For more information on the -l USE_SSH=1
option, see Appendix. SSH Access to Compute Nodes.
The following is an example of using SSH access to perform different operations on assigned compute nodes.
[username@es1 ~]$ qrsh -g grpname -l rt_F=3 -l h_rt=1:00:00 -l USE_SSH=1
[username@g0001 ~]$ cat $SGE_JOB_HOSTLIST
g0001
g0002
g0003
[username@g0001 ~]$ ssh -p 2222 g0001 command1 &
[username@g0001 ~]$ ssh -p 2222 g0002 command2 &
[username@g0001 ~]$ ssh -p 2222 g0003 command3 &
Q. I want to avoid to close SSH session unexpectedly
The SSH session may be closed shortly after connecting to ABCI with SSH. In such a case, you may be able to avoid it by performing KeepAlive communication between the SSH client and the server.

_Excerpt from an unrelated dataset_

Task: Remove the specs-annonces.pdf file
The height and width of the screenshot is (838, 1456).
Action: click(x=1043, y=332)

To enable KeepAlive, set the option ServerAliveInterval to about 60 seconds in the system ssh configuration file (/etc/ssh/ssh_config) or per-user configuration file (~/.ssh/config) on the user's terminal.

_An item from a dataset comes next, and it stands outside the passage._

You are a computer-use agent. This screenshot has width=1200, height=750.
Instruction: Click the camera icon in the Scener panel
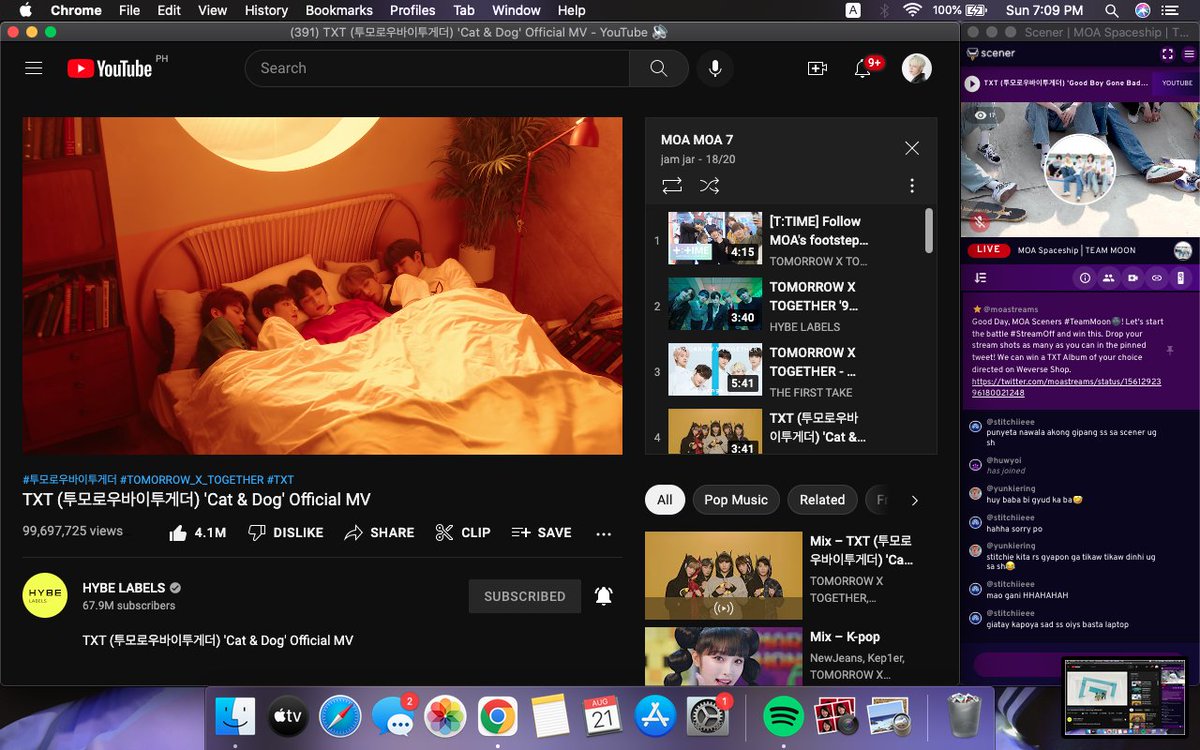pos(1133,278)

[username@yourpc ~]$ vi ~/.ssh/config
[username@yourpc ~]$ cat ~/.ssh/config
(snip)
Host as.abci.ai
ServerAliveInterval 60
(snip)
[username@userpc ~]$
Note
The default value of ServerAliveInterval is 0 (no KeepAlive).
Q. I want to know how ABCI job execution environment is congested
ABCI operates a web service that visualizes job congestion status as well as utilization of compute nodes, power consumption of the whole datacenter, PUE, cooling facility, etc.
The service runs on an internal server, named vws1
, on 3000/tcp port.
You can access it by following the procedure below.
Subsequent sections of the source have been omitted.